Saturday 31 August 2013

95. Zero-Sum Two-Player Games and the Minimax Theorem



In zero-sum two-player games a single number, i.e. the amount won by the first player, and therefore the amount lost by the second player (or vice versa), determines the payoff. If it is a finite game, its normal form is a matrix of payoffs, such as that shown below (Owen 1992).

1       3       5
2*      4       3
0       1      -3

The entry with a star is a 'saddle point' (see below).

Here each row corresponds to the strategies of player I, and each column to those of player II. Suppose player I chooses a strategy corresponding to row 2. The payoffs are 2, 4, or 3, depending on the strategy chosen by player 2. Thus, player I can be certain of winning at least 2 units. By contrast, if player I chooses row 1, what he can win at least is 1 unit. Similarly, if he chooses row 3, what he can win at the most is 1 unit, or he may lose as much as 3 units. Thus row-2 strategy is his 'maximin strategy' (it maximizes his minimum winnings), and is called the security level of this player. The security level of a player is the largest amount he can be sure of winning, no matter what games the other player plays.

Now consider player 2. For columns 1, 2, and 3, his maximum payoffs are 2, 4, and 5, respectively. Thus column 1 corresponds to his 'minimax strategy' (it gives the minimum of the three maximum payoffs).

In this example, 2 units is both the maximin and the minimax payoff. By choosing row 2, player I is sure to win at least 2 units, and by choosing column 1, player II is sure to lose no more than 2 units. It is a zero-sum game, and row 2 and column 1 are optimal strategies. A game of this type in which the maximin of one player coincides with the minimax of the other player has a saddle point in the payoff matrix; the saddle-point payoff is 2 units in our example.
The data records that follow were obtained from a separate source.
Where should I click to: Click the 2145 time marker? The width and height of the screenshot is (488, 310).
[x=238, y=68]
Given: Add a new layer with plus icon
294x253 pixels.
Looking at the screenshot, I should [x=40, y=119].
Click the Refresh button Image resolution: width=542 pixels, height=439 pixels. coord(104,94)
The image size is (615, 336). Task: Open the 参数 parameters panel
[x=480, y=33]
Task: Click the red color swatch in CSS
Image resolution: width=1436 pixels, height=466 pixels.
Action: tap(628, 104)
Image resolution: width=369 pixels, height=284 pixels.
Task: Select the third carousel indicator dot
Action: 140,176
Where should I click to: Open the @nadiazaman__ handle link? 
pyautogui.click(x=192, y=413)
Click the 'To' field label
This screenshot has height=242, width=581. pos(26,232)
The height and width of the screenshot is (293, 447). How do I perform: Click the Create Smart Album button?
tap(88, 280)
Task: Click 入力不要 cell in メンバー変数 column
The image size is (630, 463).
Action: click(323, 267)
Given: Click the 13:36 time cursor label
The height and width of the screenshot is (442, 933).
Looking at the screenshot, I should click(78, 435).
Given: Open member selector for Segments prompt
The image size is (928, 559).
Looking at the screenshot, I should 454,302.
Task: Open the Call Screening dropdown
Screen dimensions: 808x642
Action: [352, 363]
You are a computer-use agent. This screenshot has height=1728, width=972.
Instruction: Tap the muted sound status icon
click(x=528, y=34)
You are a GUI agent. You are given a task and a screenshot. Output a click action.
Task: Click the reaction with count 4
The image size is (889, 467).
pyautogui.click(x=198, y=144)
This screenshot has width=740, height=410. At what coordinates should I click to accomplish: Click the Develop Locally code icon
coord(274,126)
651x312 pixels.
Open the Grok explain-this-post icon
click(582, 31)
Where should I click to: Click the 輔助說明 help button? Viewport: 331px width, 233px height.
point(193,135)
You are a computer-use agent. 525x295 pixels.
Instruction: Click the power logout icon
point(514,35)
Suppose we make a 3-dimensional plot of the payoff to player I as a function of the two strategies plotted along the other two axes. The maximin strategy will be seen at the valley in this plot. Now suppose we plot the payoff for player II as a function of the two strategies. The minimax strategy will show as a peak in this plot. When the maximin and the minimax coincide, we see a saddle point in the plot. If the two players can be presumed to be rational, they would both hit the saddle point without any need to communicate with each other, except through the consequences of the games played by each.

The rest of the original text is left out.